::: Extract provided :::
Award covered employee
(4) An award covered employee for an enterprise agreement is an employee who:
(a) is covered by the agreement; and
(b) at the test time, is covered by a modern award (the relevant modern award) that:
(i) is in operation; and
(ii) covers the employee in relation to the work that he or she is to perform under the agreement; and
(iii) covers his or her employer.
Prospective award covered employee
(5) A prospective award covered employee for an enterprise agreement is a person who, if he or she were an employee at the test time of an employer covered by the agreement:
(a) would be covered by the agreement; and
(b) would be covered by a modern award (the relevant modern award) that:
(i) is in operation; and
(ii) would cover the person in relation to the work that he or she would perform under the agreement; and
(iii) covers the employer.
Test time
(6) The test time is the time the application for approval of the agreement by the FWC was made under section 185.
FWC may assume employee better off overall in certain circumstances
(7) For the purposes of determining whether an enterprise agreement passes the better off overall test, if a class of employees to which a particular employee belongs would be better off if the agreement applied to that class than if the relevant modern award applied to that class, the FWC is entitled to assume, in the absence of evidence to the contrary, that the employee would be better off overall if the agreement applied to the employee.
[25] The “fairly chosen” approval requirement is contained in s.186(3) and (3A), which provides:
Requirement that the group of employees covered by the agreement is fairly chosen
(3) The FWC must be satisfied that the group of employees covered by the agreement was fairly chosen.
(3A) If the agreement does not cover all of the employees of the employer or employers covered by the agreement, the FWC must, in deciding whether the group of employees covered was fairly chosen, take into account whether the group is geographically, operationally or organisationally distinct.
::: Collected material :::
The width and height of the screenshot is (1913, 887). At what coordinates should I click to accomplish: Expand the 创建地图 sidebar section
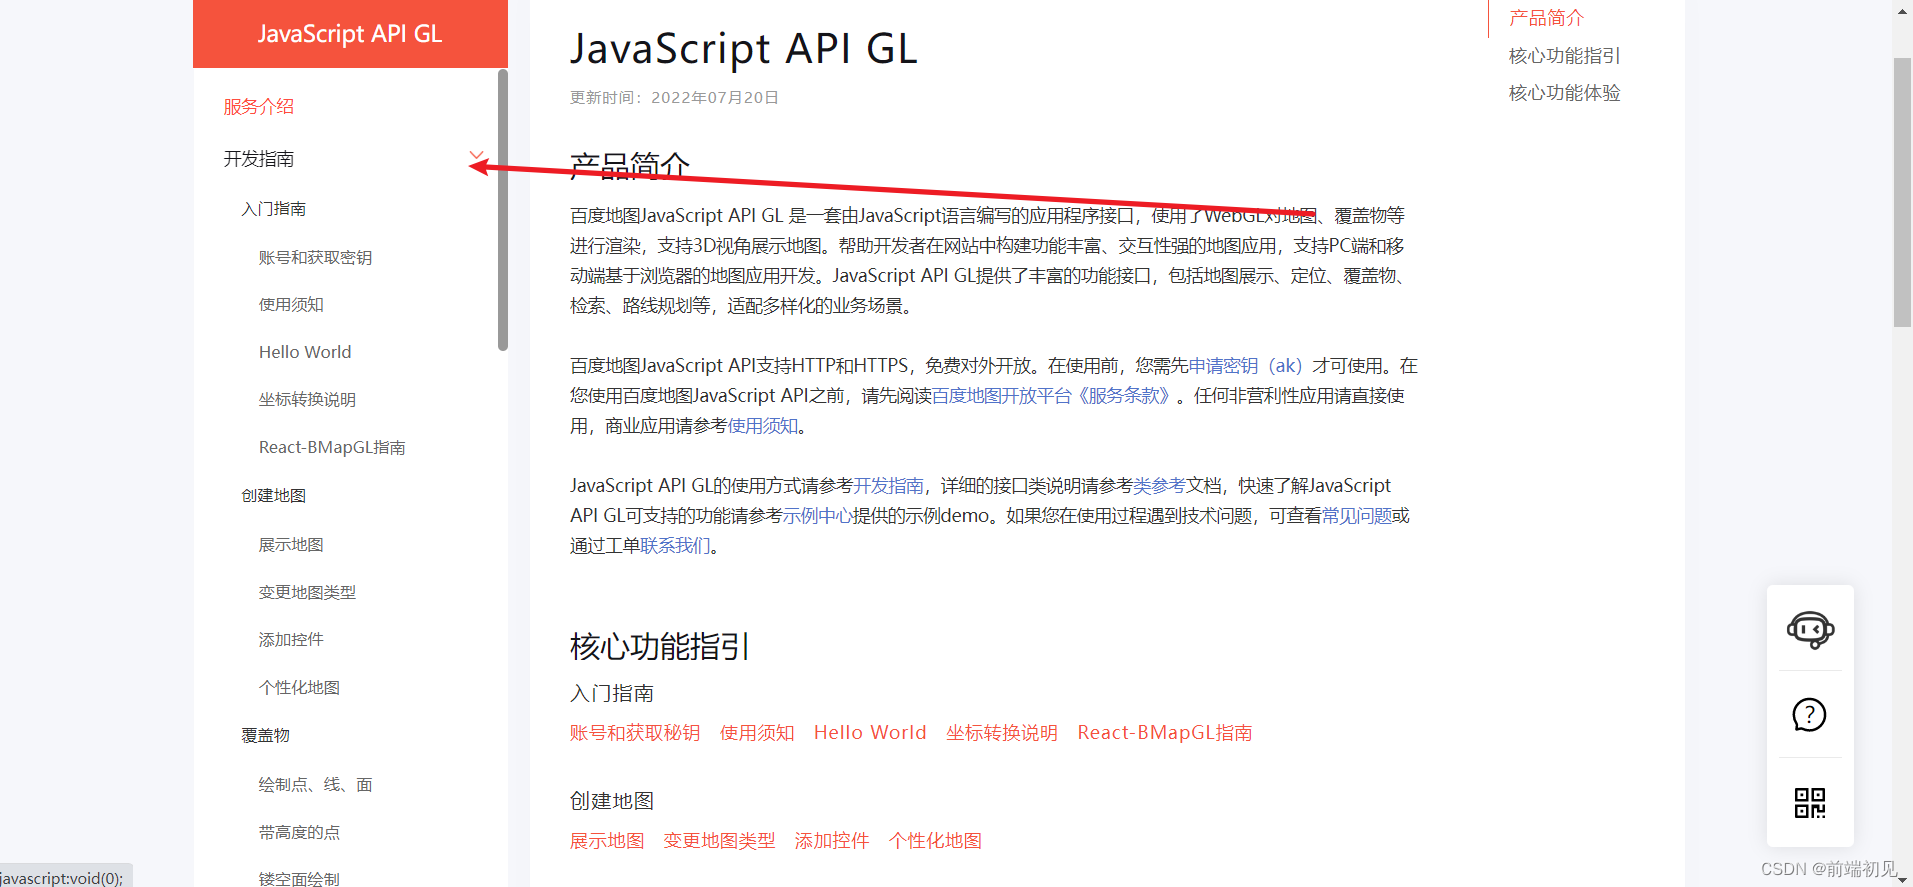pyautogui.click(x=273, y=496)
:::
Set tasks -
**A)** In the extract on enterprise agreements above, rewrite the paragraph beginning "(7) For the purposes of determining" in shorter form, keeping its main facts.
**B)** List every heading in the extract on enterprise agreements.
**C)** According to the extract on enterprise agreements, what is the test time?

Per-task answers -
**A)** When deciding whether an enterprise agreement passes the better off overall test, the FWC may assume that an employee would be better off overall under the agreement if the employee's class would be better off under the agreement than under the relevant modern award, unless there is evidence to the contrary.

**B)**
- Award covered employee
- Prospective award covered employee
- Test time
- FWC may assume employee better off overall in certain circumstances
- Requirement that the group of employees covered by the agreement is fairly chosen

**C)** It is the time the application for approval of the agreement by the FWC was made under section 185.